GDP growth in the economy was just 1.4 per cent over FY2019.
After accounting for estimated population growth, there was a negative result for GDP per capita at -0.2 per cent.
So while we might not technically be in recession, conditions have clearly been weak.
The latest central bank forecasts don’t see a recession – they seldom do – instead seeing GDP growth as being likely to meander back to about 3 per cent by 2020/21.
It must be said, though, that some of the indicators aren’t looking all that promising.
Annual credit growth is now running at just 3.1 per cent and declining, which is the sort of year-on-result more readily associated with recessions.
Now, officially Australia avoided a technical recession through the financial crisis, but my friend Dr.

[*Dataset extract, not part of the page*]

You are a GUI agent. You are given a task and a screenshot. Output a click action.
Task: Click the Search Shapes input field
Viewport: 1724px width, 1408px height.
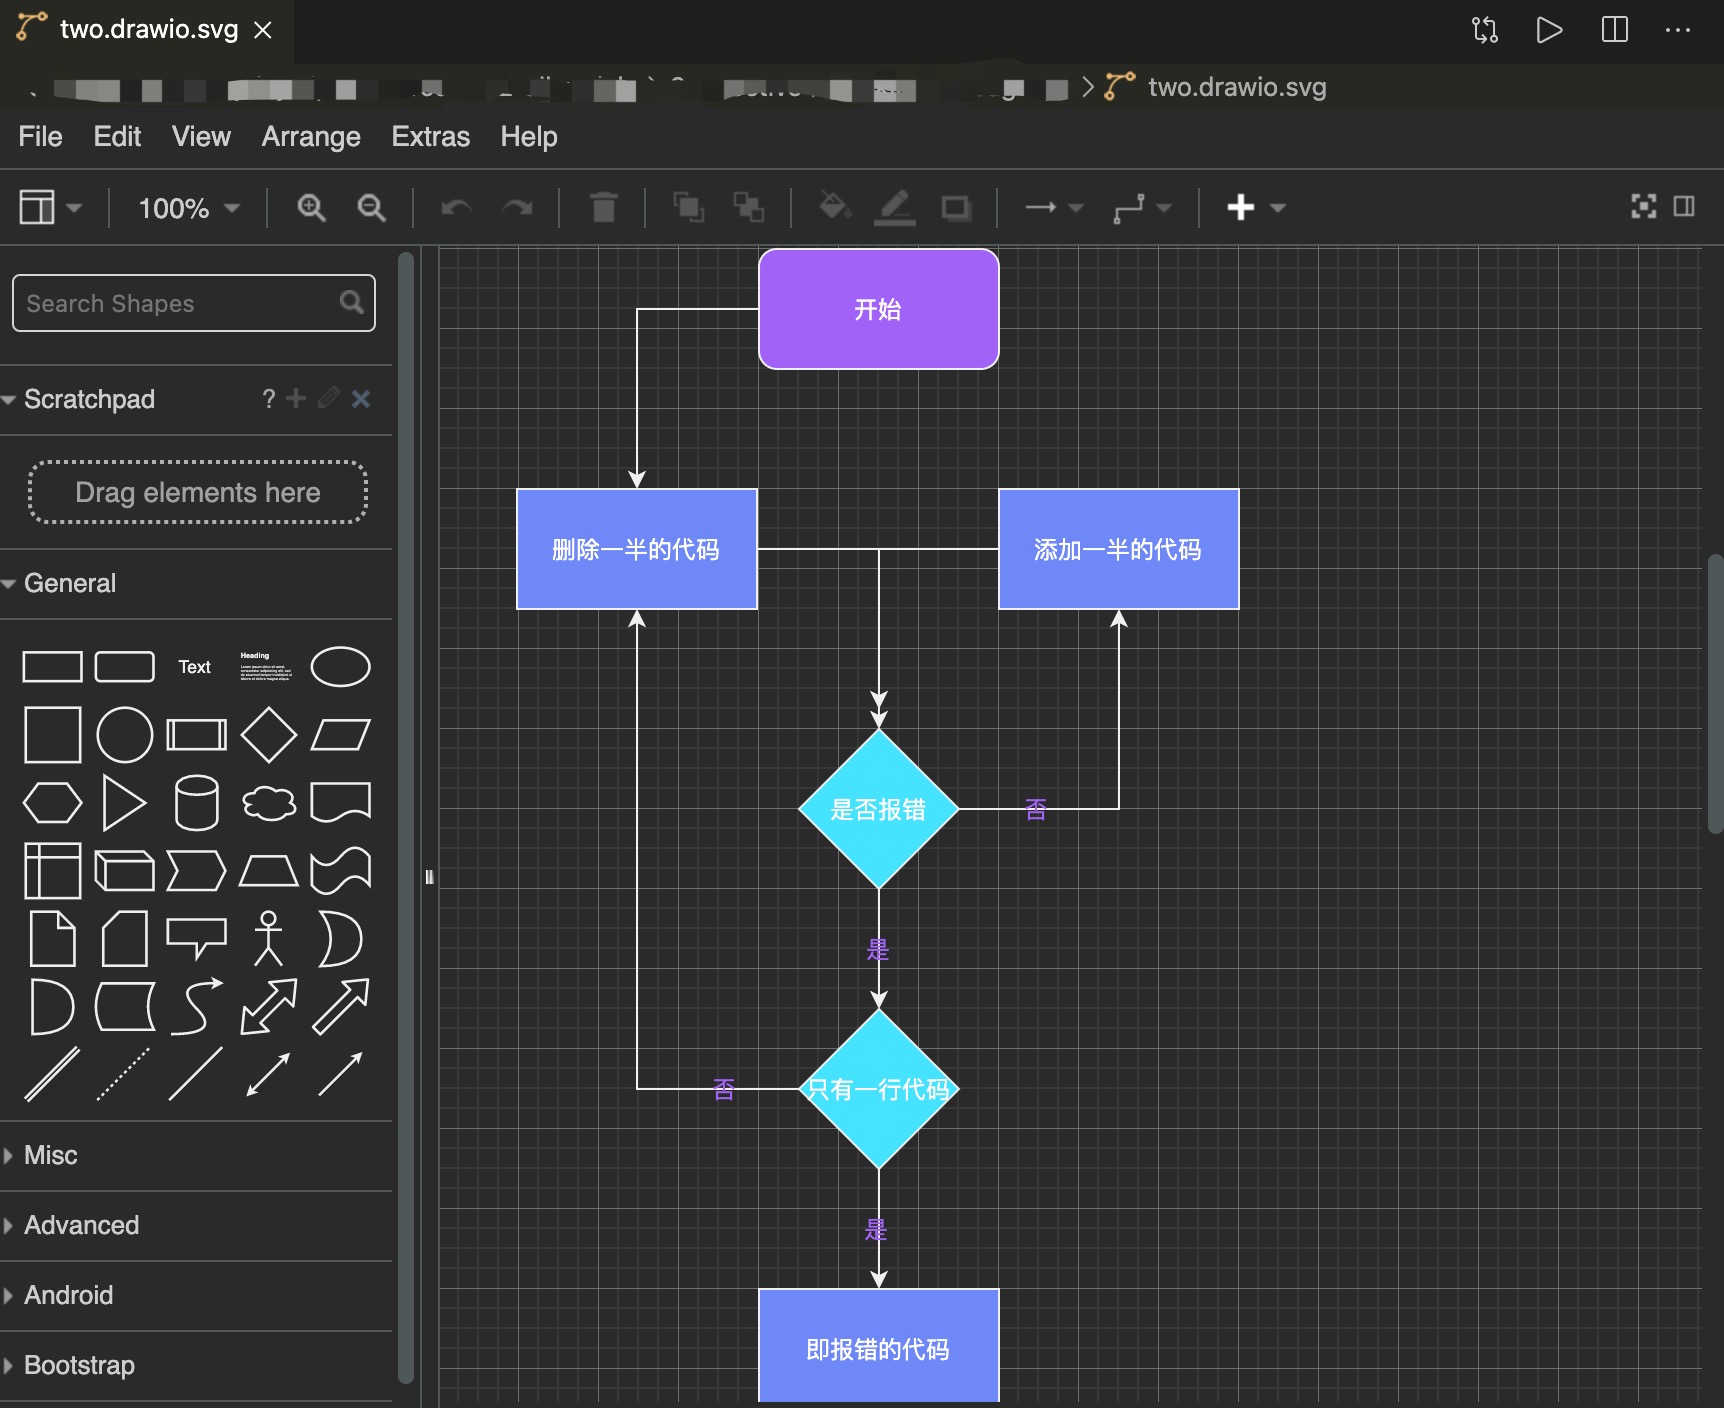tap(180, 303)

Chris Caton argues that if the unemployment rate rises by more than 1 per cent then that’s effectively a recession by another name (it increased by about 2 per cent during the intense heat of the GFC).

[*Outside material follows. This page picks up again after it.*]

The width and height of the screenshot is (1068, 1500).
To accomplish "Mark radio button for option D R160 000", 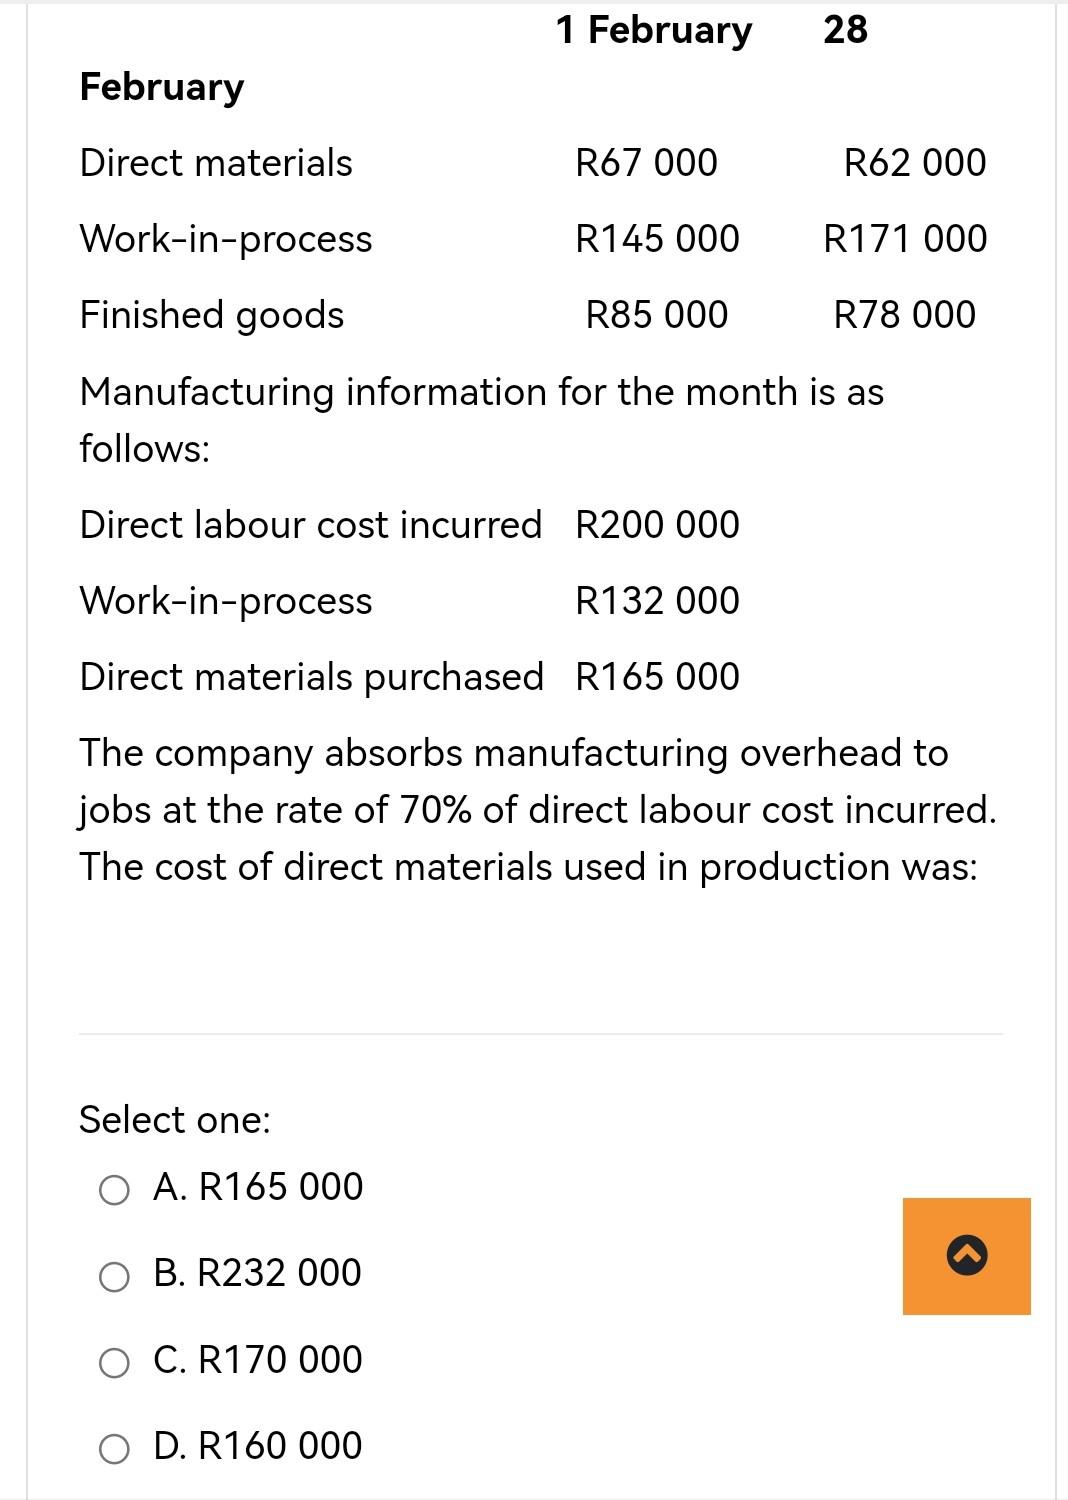I will click(x=114, y=1448).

We’re not near that sort of an outcome just yet, with the unemployment rate just rounding up to 5.3 per cent at the last count, but the rate of unemployment has trended steadily higher in 2019.

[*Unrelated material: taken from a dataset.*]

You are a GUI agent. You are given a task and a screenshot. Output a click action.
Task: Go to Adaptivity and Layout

Another metric and leading indicator often associated with recessions is a plunge in building approvals.
Australia has seen its monthly trend sink to about ~10,000 approvals per month a few times before, including during the early 1990s recession, briefly during the tech wreck period, and during the financial crisis.
Again, we aren’t quite at those levels just yet, in part thanks to the aforementioned strong population growth, but equally we’ve never seen a sharp decline from such lofty heights before.
Slowdowns in construction tend to be felt keenly due to the knock-on impacts to trades and materials, and all the more so with construction workers as a share of the employed workforce now coming off century highs.
The central bank forecasts may prove to be right, and the economy might well muddle through with a retail recession but no technical recession.
That would be a welcome relief, not least because ‘R word’ headlines can themselves spook the consumer horses.
Importantly, the Reserve Bank now looks set to do whatever it can or takes to reinflate to build on its ‘gentle turning point’, but the government really ought to pulls its finger out and add some stimulus instead of exulting at its prized balanced budget.